§ Aim of the task
Only those lines from the one with "Viewport: 1568px width, 747px height." through the last line of the material below should be output, each exactly as it appears.
--- Records for this task Enclosed Below ---
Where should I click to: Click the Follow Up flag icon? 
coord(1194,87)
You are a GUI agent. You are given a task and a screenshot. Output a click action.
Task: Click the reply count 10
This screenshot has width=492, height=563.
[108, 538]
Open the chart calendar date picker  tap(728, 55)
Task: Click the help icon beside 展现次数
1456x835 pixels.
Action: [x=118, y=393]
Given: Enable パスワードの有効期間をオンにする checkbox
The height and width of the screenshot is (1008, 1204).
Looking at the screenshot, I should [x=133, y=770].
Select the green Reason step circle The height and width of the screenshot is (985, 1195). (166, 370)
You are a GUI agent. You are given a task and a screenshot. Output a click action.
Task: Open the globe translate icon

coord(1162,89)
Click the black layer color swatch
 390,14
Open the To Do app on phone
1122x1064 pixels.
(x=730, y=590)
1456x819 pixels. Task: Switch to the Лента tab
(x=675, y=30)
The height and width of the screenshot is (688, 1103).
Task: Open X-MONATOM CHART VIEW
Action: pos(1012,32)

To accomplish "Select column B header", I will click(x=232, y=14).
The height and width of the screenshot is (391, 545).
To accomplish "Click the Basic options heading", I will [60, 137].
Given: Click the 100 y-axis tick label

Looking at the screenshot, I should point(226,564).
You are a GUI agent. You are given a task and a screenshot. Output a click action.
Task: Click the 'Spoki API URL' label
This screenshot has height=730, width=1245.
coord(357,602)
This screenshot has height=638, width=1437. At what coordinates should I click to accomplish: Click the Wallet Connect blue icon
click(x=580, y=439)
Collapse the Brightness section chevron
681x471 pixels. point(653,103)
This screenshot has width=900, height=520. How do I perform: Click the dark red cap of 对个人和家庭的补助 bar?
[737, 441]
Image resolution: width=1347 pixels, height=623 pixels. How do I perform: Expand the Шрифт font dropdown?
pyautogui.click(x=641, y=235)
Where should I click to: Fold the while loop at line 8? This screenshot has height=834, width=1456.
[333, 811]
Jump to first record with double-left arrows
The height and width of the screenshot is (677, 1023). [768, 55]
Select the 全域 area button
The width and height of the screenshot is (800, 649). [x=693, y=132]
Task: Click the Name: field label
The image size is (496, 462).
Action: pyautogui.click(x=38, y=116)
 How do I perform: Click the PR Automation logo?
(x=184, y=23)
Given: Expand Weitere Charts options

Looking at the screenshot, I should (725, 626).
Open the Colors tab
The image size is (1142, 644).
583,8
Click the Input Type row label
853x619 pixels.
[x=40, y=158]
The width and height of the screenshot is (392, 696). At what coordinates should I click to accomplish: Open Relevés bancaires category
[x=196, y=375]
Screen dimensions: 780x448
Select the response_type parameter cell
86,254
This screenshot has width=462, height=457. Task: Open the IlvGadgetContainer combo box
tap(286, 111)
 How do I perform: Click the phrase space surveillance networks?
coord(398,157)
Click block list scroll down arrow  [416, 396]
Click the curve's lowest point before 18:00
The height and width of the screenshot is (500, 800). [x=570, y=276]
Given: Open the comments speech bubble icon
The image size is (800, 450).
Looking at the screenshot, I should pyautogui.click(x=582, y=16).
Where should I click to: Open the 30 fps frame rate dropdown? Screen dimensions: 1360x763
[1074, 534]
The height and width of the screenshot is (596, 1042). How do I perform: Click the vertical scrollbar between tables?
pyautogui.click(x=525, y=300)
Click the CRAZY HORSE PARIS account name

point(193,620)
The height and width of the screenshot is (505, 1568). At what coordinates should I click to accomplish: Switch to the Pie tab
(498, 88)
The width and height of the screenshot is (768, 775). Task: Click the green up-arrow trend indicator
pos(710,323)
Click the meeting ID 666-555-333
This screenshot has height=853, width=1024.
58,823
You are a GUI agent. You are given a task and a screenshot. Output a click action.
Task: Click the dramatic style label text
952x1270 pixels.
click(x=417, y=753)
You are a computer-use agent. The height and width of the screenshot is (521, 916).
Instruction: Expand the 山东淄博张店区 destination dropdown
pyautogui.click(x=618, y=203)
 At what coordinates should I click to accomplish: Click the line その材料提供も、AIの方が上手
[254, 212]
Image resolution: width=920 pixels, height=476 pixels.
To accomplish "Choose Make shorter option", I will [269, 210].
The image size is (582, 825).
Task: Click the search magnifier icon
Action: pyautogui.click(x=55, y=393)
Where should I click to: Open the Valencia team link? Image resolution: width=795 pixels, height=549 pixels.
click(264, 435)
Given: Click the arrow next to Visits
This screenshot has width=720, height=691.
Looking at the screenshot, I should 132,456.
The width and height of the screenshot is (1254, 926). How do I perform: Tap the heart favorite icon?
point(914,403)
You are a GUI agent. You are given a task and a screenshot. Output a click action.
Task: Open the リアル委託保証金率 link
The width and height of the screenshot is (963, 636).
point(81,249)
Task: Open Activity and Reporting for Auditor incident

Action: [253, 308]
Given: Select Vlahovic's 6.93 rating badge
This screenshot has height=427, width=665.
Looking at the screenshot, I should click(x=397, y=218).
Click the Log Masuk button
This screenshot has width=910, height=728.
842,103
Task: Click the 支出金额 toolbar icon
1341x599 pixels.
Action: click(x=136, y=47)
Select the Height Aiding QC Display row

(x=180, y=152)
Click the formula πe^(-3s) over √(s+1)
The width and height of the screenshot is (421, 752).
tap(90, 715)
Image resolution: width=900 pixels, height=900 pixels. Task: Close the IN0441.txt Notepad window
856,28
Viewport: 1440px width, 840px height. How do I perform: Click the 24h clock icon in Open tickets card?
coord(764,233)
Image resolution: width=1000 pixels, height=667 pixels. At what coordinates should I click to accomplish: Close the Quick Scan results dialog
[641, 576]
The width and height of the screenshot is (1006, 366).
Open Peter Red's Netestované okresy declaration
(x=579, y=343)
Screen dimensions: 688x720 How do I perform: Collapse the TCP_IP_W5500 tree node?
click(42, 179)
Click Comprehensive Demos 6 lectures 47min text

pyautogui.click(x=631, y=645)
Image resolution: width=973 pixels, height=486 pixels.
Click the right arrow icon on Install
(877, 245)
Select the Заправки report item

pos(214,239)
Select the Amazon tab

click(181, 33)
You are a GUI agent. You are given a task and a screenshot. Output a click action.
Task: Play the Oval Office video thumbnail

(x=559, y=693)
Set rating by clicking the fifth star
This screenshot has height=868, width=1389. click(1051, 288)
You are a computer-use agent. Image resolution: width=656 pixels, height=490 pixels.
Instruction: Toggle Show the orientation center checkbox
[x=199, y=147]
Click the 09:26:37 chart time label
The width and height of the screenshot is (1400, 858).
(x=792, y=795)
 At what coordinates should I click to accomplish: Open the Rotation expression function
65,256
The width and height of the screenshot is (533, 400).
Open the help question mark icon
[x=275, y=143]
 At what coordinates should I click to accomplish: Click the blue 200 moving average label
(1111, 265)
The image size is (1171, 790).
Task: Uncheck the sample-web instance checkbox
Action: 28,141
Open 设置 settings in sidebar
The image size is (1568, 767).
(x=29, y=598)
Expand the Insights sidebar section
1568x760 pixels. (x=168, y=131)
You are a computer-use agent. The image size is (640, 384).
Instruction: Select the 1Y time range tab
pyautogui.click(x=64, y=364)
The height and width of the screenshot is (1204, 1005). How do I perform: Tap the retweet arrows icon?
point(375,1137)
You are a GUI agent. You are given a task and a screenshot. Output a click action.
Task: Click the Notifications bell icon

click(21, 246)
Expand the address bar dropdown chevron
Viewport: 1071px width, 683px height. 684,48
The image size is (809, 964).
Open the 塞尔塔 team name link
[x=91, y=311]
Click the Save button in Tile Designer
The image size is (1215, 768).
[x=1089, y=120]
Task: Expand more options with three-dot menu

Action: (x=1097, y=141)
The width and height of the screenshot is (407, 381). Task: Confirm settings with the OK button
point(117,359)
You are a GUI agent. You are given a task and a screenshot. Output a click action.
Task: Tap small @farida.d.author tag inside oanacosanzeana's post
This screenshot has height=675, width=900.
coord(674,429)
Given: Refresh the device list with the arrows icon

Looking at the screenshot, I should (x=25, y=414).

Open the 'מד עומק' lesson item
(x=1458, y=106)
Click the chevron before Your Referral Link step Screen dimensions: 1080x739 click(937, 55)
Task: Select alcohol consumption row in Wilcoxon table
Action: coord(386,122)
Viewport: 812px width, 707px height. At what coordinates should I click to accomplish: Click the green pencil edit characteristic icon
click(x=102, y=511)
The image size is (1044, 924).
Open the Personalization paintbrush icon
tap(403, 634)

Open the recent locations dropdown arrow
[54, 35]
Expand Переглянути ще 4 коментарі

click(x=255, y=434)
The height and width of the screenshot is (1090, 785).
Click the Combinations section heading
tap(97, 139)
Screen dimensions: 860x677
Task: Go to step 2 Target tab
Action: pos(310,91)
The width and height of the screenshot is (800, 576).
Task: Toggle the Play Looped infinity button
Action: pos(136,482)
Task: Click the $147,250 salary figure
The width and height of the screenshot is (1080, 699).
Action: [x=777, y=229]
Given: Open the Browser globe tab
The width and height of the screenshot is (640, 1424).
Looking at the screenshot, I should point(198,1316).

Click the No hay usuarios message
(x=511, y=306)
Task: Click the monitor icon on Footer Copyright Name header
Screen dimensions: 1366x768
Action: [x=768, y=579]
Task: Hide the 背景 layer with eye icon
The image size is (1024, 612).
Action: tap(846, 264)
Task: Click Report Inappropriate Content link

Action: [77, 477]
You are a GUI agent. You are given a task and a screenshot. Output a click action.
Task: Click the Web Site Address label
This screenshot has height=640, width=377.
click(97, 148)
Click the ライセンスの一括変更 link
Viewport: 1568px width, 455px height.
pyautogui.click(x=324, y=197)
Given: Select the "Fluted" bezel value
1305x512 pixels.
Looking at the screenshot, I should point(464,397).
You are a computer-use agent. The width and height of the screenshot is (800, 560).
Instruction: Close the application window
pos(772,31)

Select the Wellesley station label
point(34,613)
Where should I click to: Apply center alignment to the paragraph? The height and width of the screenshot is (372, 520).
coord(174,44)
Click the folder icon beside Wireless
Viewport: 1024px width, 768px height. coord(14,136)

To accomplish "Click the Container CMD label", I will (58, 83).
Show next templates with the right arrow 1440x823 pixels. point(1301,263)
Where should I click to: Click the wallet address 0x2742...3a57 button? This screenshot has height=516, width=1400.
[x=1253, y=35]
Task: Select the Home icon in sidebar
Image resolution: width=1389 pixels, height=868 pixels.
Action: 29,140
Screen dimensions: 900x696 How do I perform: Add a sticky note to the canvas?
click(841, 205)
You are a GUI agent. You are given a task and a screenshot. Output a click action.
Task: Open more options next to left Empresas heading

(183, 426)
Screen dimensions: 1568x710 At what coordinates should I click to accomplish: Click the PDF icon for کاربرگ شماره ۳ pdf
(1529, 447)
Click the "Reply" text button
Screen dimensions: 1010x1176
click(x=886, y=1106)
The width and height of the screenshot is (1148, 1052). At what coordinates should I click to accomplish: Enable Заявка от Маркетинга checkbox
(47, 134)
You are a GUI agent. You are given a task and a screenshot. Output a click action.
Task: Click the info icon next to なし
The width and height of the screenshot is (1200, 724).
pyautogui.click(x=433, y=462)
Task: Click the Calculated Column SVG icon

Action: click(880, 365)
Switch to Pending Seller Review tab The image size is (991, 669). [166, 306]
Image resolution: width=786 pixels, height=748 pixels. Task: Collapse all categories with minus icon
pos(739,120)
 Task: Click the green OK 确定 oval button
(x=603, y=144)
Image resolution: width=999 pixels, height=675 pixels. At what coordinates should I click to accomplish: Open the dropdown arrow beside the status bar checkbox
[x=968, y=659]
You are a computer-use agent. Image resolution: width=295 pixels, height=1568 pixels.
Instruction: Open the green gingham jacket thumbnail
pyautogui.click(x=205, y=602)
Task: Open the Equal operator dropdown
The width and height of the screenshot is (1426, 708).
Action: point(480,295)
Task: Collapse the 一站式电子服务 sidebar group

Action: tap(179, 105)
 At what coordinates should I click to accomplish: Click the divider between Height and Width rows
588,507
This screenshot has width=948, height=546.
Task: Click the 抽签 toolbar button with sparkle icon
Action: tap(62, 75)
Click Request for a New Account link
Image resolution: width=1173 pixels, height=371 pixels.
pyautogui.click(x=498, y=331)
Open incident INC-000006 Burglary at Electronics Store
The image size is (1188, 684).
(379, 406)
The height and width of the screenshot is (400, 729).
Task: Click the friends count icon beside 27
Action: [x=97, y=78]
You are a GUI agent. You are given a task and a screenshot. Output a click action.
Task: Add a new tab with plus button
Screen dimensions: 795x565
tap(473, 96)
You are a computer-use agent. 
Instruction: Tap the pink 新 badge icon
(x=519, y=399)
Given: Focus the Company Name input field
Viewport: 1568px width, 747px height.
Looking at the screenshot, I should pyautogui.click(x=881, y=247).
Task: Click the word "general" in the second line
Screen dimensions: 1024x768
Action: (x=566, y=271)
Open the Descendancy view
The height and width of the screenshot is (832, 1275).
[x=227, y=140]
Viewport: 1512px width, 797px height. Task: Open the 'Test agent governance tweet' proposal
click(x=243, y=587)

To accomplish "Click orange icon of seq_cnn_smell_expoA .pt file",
--- End of Enclosed Records for this task ---
§ Solution to this exercise
Viewport: 1568px width, 747px height.
Looking at the screenshot, I should pyautogui.click(x=881, y=247).
Task: Click the word "general" in the second line
Screen dimensions: 1024x768
Action: (x=566, y=271)
Open the Descendancy view
The height and width of the screenshot is (832, 1275).
[x=227, y=140]
Viewport: 1512px width, 797px height. Task: Open the 'Test agent governance tweet' proposal
click(x=243, y=587)

To accomplish "Click orange icon of seq_cnn_smell_expoA .pt file",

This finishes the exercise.